Я пробежал глазами пространное свидетельство автора «Черных сухарей».
«Будучи начальником лагпункта, относился к заключенным хорошо, за что и был вскоре арестован и осужден…»
Я перебирал грязные, липкие, многократно листанные невнимательными пальцами начальства показания Драбкиной…
И Флеминг, склоняясь к моему уху и дыша перегаром рома, хрипло объяснил, что он-то в лагере был «человеком» – вот даже Драбкина подтверждает.
– Тебе все это надо?
– Надо. Я этим заполняю жизнь. А может быть, чем черт не шутит. Пьем?
– Я не пью.
– Эх! По выслуге лет. Тысячу четыреста. Но мне надо не это…
– Замолчи, или я повешусь, – закричала Катя, жена.
– Она у меня сердечница, – объяснил Флеминг.
– Возьми себя в руки. Пиши. Ты владеешь словом. По письмам. А рассказ, роман – это ведь и есть доверительное письмо.
– Нет, я не писатель. Я хлопочу…
И, обрызгав слюной мое ухо, зашептал что-то совсем несуразное, как будто и не было никакой Колымы, а в тридцать седьмом году Флеминг сам простоял семнадцать суток на «конвейере» следствия и психика его дала заметные трещины.
– Сейчас издают много мемуаров. Воспоминаний. Например, «В мире отверженных» Якубовича. Пусть издадут.
– Ты написал воспоминания?
– Нет. Я хочу рекомендовать к изданию одну книгу – знаешь какую. Я ходил в Лениздат – говорят, не твое дело…
– Какую же книгу?
– Записки Сансона, парижского палача. Вот это был бы мемуар!
– Парижского палача?
– Да. Я помню – Сансон отрубил голову Шарлотте Кордэ и бил ее по щекам, и щеки на отрубленной голове краснели. И еще: тогда были «балы жертв». У нас бывают «балы жертв»?
– «Бал жертв» – это относится к термидору, а не просто к послетеррорному времени. Записки же Сансона – фальшивка.
– Так разве в этом дело – фальшивка или нет. Была такая книга. Выпьем рому. Много я перебирал напитков, и лучше всего ром. Ром.
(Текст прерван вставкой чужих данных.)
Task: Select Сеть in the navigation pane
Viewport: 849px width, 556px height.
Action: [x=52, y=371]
Ямайский ром.
Жена собрала обедать – горы какой-то жирной снеди, которая поглощалась почти мгновенно прожорливым Флемингом. Неукротимая жадность к еде осталась навек во Флеминге, как психическая травма осталась, как и у тысяч других бывших заключенных – на всю жизнь.
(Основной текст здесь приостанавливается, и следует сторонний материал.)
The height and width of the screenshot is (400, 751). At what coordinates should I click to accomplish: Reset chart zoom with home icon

Разговор как-то прервался, в наступающих сумерках городских услышал я рядом с собой знакомое колымское чавканье.
Я подумал о силе жизни – скрытой в здоровом желудке и кишечнике, способности поглощать – это и было на Колыме защитным рефлексом жизни у Флеминга. Неразборчивость и жадность. Неразборчивость души, приобретенная за следовательским столом, тоже была подготовкой, своеобразным амортизатором в этом колымском падении, где никакой бездны Флемингу не было открыто – все он знал и раньше, и это дало ему спасение – ослабило нравственные мучения, если эти мучения были! Никаких дополнительных душевных травм Флеминг не испытал – он видел худшее, и равнодушно смотрел на гибель всех рядом, и готов был бороться только за свою собственную жизнь. Жизнь была спасена, но на душе Флеминга остался какой-то тяжелый след, который нужно было стереть, очистить покаянием. Покаянием – обмолвкой, полунамеком, беседой с самим собой вслух, без сожаления, без осуждения. «Мне попросту не повезло». И все же рассказ Флеминга был покаянием.